SirVixofVixHall · 07/01/2020 21:16

I would respond with sickandscared ‘s comments above. Break down the amount into 60 hours, tot up hours already worked, then whatever is left give her tasks, garden, filling your freezer with meals etc.

BumbleBeee69 · 07/01/2020 21:16

OMFG OP she saw you coming a mile off Grin

WTF are you doing Stop this NOW.... Flowers

FraglesRock · 07/01/2020 21:18

Dear neighbour please will you give me more money, let's round it up to a £1000 shall we? In return I'll make vague promises about cooking or baking for you, although if I'm already popping to the shops I'll grab something for you, don't forget to give me the money for your shopping though....

Nope!
"Hi cfn. I'm glad I've been of help over the past few months but unfortunately I can't continue our arrangement. See you soon. "

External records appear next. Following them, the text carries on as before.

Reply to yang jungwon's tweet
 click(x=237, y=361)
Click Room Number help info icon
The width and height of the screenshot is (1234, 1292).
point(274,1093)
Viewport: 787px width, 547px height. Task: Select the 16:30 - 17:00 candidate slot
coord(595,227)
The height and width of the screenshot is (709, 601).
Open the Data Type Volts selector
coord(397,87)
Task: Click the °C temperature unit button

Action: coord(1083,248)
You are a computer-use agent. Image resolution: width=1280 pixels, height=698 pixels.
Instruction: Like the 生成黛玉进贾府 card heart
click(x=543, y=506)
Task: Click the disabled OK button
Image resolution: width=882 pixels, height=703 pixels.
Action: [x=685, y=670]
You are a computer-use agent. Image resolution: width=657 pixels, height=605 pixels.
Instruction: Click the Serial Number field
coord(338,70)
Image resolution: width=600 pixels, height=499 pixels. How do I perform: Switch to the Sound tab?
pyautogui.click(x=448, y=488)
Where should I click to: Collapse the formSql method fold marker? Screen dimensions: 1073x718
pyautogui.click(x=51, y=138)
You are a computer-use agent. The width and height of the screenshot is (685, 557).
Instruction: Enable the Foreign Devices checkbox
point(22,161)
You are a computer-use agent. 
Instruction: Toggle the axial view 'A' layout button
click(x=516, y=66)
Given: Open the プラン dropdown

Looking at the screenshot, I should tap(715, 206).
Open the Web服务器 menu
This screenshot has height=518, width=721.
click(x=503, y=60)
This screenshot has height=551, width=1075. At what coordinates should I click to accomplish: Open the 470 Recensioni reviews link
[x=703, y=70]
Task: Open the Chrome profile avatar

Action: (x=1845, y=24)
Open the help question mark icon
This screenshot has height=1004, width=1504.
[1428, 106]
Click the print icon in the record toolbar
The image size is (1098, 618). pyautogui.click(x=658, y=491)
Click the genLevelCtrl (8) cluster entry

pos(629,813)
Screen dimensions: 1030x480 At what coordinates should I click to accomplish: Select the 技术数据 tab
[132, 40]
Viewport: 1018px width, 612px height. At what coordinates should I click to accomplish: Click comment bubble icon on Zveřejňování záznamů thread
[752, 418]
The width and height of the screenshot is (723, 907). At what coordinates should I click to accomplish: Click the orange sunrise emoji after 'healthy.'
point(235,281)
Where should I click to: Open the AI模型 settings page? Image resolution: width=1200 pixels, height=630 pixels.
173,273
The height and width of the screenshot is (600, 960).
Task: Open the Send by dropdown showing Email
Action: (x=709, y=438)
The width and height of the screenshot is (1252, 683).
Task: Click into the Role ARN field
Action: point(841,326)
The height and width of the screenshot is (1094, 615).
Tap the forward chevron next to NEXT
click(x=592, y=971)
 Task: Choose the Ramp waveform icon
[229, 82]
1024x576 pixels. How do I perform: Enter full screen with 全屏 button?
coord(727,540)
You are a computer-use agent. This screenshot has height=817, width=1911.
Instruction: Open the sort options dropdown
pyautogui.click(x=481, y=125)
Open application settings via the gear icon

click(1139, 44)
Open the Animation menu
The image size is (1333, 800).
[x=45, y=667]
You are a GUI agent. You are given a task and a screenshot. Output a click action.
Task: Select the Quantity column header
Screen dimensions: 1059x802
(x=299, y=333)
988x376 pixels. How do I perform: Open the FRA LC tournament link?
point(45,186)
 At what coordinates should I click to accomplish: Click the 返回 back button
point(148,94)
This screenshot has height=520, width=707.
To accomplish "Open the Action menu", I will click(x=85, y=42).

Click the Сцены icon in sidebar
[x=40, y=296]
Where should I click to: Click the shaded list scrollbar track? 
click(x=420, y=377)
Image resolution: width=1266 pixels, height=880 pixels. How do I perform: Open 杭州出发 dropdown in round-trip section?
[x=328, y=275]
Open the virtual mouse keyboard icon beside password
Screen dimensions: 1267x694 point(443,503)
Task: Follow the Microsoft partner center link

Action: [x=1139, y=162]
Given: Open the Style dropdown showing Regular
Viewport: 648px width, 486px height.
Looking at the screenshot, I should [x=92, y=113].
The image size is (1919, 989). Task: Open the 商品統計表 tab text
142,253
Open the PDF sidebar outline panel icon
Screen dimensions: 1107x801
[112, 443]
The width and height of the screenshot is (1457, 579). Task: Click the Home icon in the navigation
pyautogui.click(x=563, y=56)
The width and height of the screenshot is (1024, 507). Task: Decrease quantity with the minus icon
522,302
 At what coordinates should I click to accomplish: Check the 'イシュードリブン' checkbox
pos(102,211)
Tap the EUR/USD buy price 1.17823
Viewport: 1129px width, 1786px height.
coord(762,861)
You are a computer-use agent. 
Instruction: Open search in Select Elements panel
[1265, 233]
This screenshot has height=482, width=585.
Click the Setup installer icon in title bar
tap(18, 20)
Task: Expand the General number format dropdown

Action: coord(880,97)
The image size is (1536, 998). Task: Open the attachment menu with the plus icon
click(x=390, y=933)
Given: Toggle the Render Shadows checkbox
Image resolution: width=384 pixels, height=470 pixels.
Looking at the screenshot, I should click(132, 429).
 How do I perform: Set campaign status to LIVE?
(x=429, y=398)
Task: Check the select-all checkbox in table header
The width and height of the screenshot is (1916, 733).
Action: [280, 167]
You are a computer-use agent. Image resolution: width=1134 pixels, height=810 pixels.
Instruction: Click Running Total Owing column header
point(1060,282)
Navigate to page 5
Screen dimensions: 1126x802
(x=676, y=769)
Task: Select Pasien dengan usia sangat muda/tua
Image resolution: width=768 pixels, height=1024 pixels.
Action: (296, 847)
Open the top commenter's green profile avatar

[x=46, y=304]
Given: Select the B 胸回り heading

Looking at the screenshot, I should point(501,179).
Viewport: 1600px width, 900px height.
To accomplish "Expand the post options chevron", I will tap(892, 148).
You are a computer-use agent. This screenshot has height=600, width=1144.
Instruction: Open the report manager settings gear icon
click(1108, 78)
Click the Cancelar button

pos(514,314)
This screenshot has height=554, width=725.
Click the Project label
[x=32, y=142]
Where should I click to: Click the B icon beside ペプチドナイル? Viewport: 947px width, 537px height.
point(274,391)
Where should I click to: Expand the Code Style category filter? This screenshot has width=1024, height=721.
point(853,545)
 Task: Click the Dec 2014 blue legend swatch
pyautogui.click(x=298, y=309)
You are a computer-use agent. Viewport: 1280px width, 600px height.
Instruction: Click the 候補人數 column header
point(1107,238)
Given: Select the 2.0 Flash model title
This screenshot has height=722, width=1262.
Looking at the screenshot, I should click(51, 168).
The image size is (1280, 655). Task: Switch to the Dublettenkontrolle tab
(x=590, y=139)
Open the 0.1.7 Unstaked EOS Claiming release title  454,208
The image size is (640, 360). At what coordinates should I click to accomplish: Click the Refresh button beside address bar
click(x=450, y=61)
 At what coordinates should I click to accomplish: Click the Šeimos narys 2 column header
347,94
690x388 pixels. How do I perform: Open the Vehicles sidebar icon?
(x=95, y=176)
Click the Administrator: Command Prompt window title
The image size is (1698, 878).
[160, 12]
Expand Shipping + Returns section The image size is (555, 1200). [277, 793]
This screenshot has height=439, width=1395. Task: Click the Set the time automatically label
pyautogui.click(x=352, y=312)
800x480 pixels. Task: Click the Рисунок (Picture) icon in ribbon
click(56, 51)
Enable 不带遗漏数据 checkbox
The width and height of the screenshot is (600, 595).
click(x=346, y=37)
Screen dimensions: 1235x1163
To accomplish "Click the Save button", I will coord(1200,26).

justthecat · 07/01/2020 21:18

Say sorry our circumstances have changed we need to cut back on all our out goings and don’t give a penny more !

Mookie81 · 07/01/2020 21:22

I voted YABU because this is one if the stupidest things I've ever heard of Xmas Hmm.

lborgia · 07/01/2020 21:24

You keep talking about not making things difficult as she’s a neighbour...but she has no such qualms!

Truly, it doesn’t matter if you can afford it, it’s your money not hers, and if you wanted to spend it all on a handbag, that would be your choice.

Sounds as if she is better off without this man, as is the child, but you providing a safety net is not going to help in the long run.

If it’s super awkward, then that’s on her.